Walau berkat cowok itu aku sudah mulai sadar kalau aku harus keluar dan agak bersosialisai dengan orang sekitar, tapi aku belum ada niatan sediktpun untuk berubah jadi aktif. Aku sudah sangat nyaman dengan kesendirianku —maksudku, dengan sifatku yang cenderung penyendiri―saat ini.

               Aku tiba tiba merasa memiliki perasaan baik untuk besok.

                                                        *************

               “Bu, aku berangkat ya..!” teriakku dari sisi luar pagar rumah. Samar-samar aku mendengar ibu mengatakan sesuatu, yang mungkin adalah,”Iya, hati-hati dijalan.” atau “Sofia, jangan lupa makan bekalmu!.” Bill dan aku memang tidak satu sekolah. Bill di SMA, sekarang kelas X(10) dan aku di SMP. Terlalu lama untuk menyusulnya di SMA karena aku masih kelas VIII(8). Tapi kehidupan di SMP juga tidak terlalu buruk bagiku. Menurut ayah, masa-masa  SMA lebih berbahaya dan butuh pengawasan ekstra. Tapi kurasa…, mungkin dia agak berlebihan.

               Aku sudah sampai dan langsung masuk menuju pertigaan lorong lantai dasar. Masih jam 6 lebih 2 menit, tapi lapangan sudah mulai dipenuhi orang-orang. Banyak yang duduk-duduk di lapangan dan mengoceh dengan gerombolannya.

               Dan aku??

               Ya, bagian sedihnya kalau kau jadi aku. Aku tidak punya teman dekat ataupun lingkup pertemanan, apalagi pacar. Bahkan untuk sekedar mengobrol di jam-jam segini. Jadi, sudah jelas aku akan langsung ke kelasku.

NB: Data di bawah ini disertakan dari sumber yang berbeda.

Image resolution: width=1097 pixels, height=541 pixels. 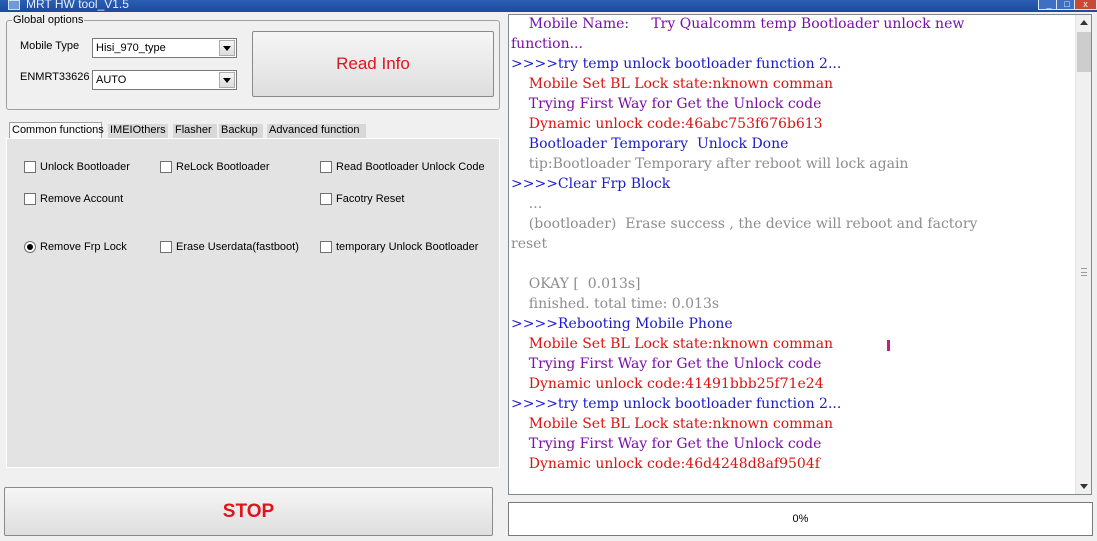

               Di kelas, kudapati isinya lebih banyak dari biasanya. Biasanya, saat terjadi peningkatan jumlah penghuni kelas di jam 6 pagi, saat itulah banyak tugas yang belum terselesai. Mereka bermaksud untuk mendiskusikan —sebenarnya sebutan lebih tepat adalah, menyontek, yang sering disebut sesi “Cari Contekan”― jawaban atau bentuk dari tugas-tugas itu. Untungnya, aku bukan bagian dari Veteran Cari Contekan. Aku tidak memilki waktu bermain ‘bersama teman’ secara khusus, jadi aku jelas memiliki lebih banyak waktu untuk menyelesaikan tugasku secara mandiri. Tapi bukan berarti aku tidak pernah melakukannya juga sih.

               Kelas begitu riuh. Sibuk berteriak “Oooiii, siapa yang udah ngerjain nomer 3??!” atau “Yang udah liat dong…!!”

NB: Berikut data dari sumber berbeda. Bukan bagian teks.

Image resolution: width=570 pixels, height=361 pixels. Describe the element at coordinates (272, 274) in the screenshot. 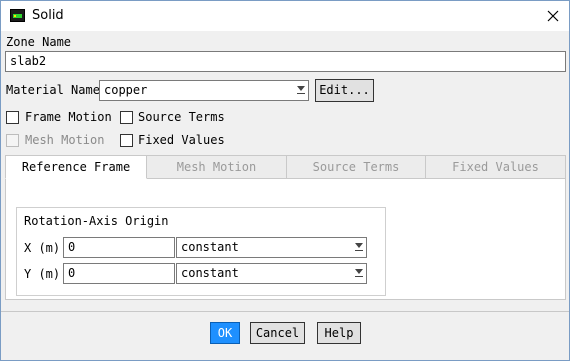

I see `y-origin-method-select: constant` at that location.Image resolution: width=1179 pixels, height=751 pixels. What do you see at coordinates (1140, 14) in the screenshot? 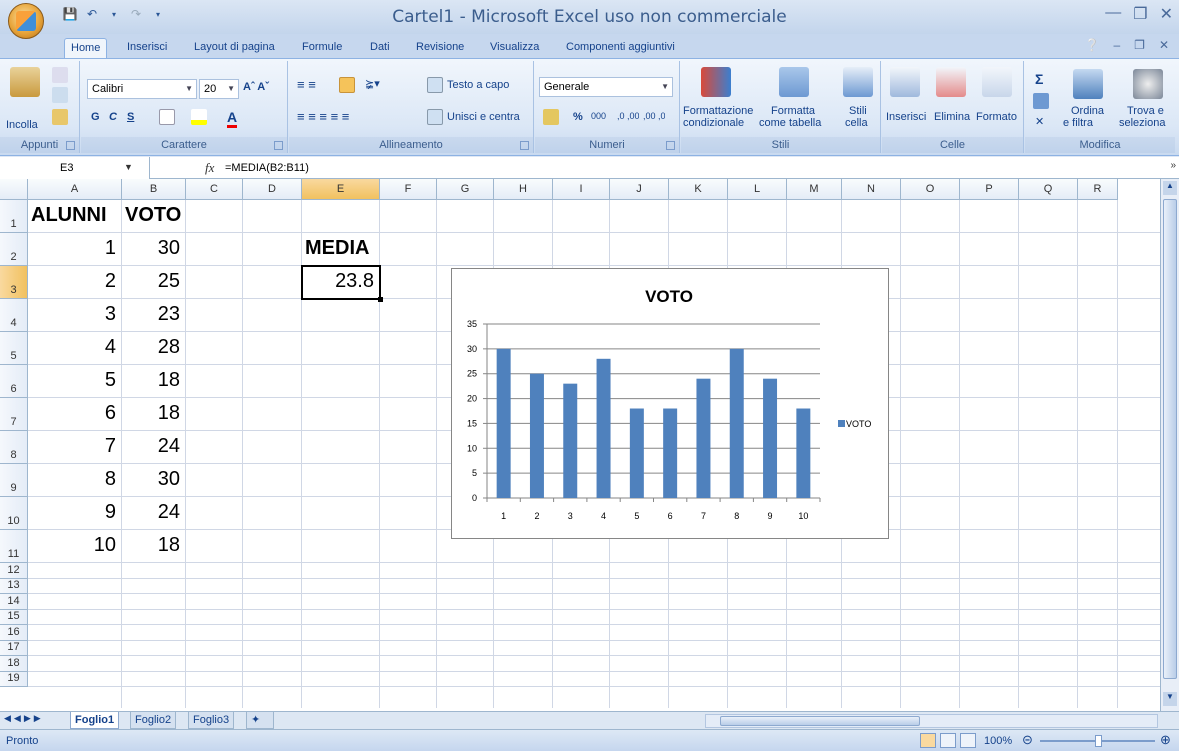
I see `restore-icon: ❐` at bounding box center [1140, 14].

               Terlihat jelas wajah-wajah panik dan gaya-gaya menyontek mereka yang unik. Aku berjalan menuju tempatku duduk. Dan kurasa, teman sebangku-ku diganti. Tidak masalah. Teman baru di pekan ini juga tidak buruk.

               Dan akhirnya aku tau. Itu Liz. Anak aktif dan labil. Dia terlihat cukup menyenangkan. “Hai” sapaku. Tidak ada salahnya kan mulai duluan? “Hai,” katanya dengan senyum lebar. “Eh,mm.. maaf ya, aku bertukar tempat duduk. Jadi aku disini.” Jelasnya masih dengan senyum lebar itu. “Tak apa, aku mengerti. Oh, ya, Liz, kau sudah mengerjakan tugas?” tanyaku padanya. Dia terlihat bingung. “Tugas apa?” Tiba-tiba dia tersadar sendiri. “Oh, iya!!” lalu dia membuka tasnya dan mencari bukunya. Sejurus kemudian dia meninggalkanku dan bergabung di sesi Cari Contekan.

               Ya, pemandangan kelas sekarang ini memang tidak terlihat cukup baik. Ini situasi yang sangat genting bagi mereka. Lebih baik keluar untuk cari udara segar. Seperti tempatku berdiri sekarang. Dari balkon depan kelas memang tempat yang paling tepat untuk melihat keadaan di bawah sana, lapangan sekolah yang cukup besar. Itupun jika tidak ada pohon yang menutupi. Dari tempat ini aku juga bisa melihat dengan jelas pemandangan sawah di belakang sekolah, juga mata hari terbit yang hangat dan menyilaukan.

               Tapi langit terlihat agak gelap hari ini. Mungkin akan turun hujan dalam beberapa saat. Kabar baik bagi mereka yang sudah berada didalam kelas sekarang. Hujan, berarti tidak ada upacara, dan berarti ada tambahan waktu untuk sesi Cari Contekan sekarang. Lagi pula, aku juga sedang malas kemana-mana, jadi aku memutuskan untuk tetap berdiri di balkon ini. Hujannya cukup tenang kali ini, jadi tidak terlalu berangin. Sensasi yang sangat menyenangkan, jika sudah sampai tahap paling nyaman, kau tiba-tiba tidak lagi mendengar suara berisik dari dalam kelasmu. Tapi sendiri disini, agak terasa sepi.